The nation needs to spend less on government, and entitlement reform is key. Instead, the ObamaCare law starts new entitlements -- with its vast expansion of Medicaid and a new insurance program for the middle class -- then imposes sacrifices on seniors to (partly) pay for these new obligations.
The administration's own actuaries say Medicare will spend $14,731 per senior in 2019, instead of $16,162 if the health law hadn't passed. That's less care for seniors. Richard Foster, the chief actuary for Medicare, testified to Congress that the Obama law makes such severe cuts that some hospitals may stop taking Medicare.
Such cuts might be justifiable if the "savings" extended Medicare's financial life, as President Obama and Health and Human Services Secretary Kathleen Sebelius often claim. In fact, the Obama law just pays less to those who treat Medicare patients, then uses the cash for something else entirely. Raiding Medicare leaves less money to care for future retirees.
So what can that next generation, retiring a decade from now, count on? The Obama law puts those decision in the hands of an unelected board called the Independent Payment Advisory Board, or IPAB -- a cost-cutting panel.
The board is a radical departure from Medicare as we've known it. On the pretext that budgeting decisions should be shielded from outraged seniors and political pressures, the Democratic Congress handed nearly all control of Medicare spending to IPAB. In April, the president reiterated that the board would decide what care is "unnecessary" for seniors, and added that he wants its unprecedented powers increased.

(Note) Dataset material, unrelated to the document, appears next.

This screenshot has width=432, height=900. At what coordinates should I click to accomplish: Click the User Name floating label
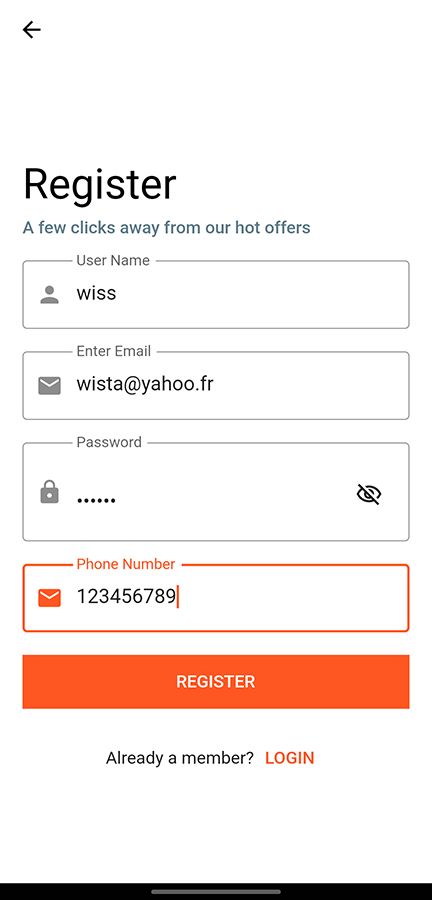[113, 261]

Last week, Obama indicated that he'd like to reduce the deficit by taking another $200 billion from Medicare over the next decade. That would be IPAB's job, too.
Yet IPAB is drawing fire from many who pushed hard for the ObamaCare law -- including the AARP and Rep. Pete Stark (D-Calif.).
Ryan's reform, passed by House Republicans early this year, would repeal the ObamaCare law in full, thereby restoring the $575 stolen from Medicare and ending IPAB. But, to keep the program sustainable in the decades ahead, the Ryan plan would (starting in 2022) give each new Medicare enrollee a choice of private health plans and pay a premium to the policy chosen. He argues that seniors would be safer choosing their own health plan rather than putting their care in the hands of the cost-cutting IPAB panel.
Let's hope voters examine the plain facts -- because one thing is clear: Obama and the Democratic Party are not saving Medicare "as we know it."
Visit the New York Post to read more.
Originally posted by inforeal
reply to post by origamiandurbanism
I keep saying to you people it’s not a question of loving democrats, its a question of the issues.
And when a whole party wants to practically threaten the very livelihood of millions of our vulnerable Americans, than the lesser of two evils must be invoked massively.
There is so many other more human ways to balances the budget, Clinton did it without destroying Medicare, it could be done again by raising taxes on the rich and cutting the defense budget.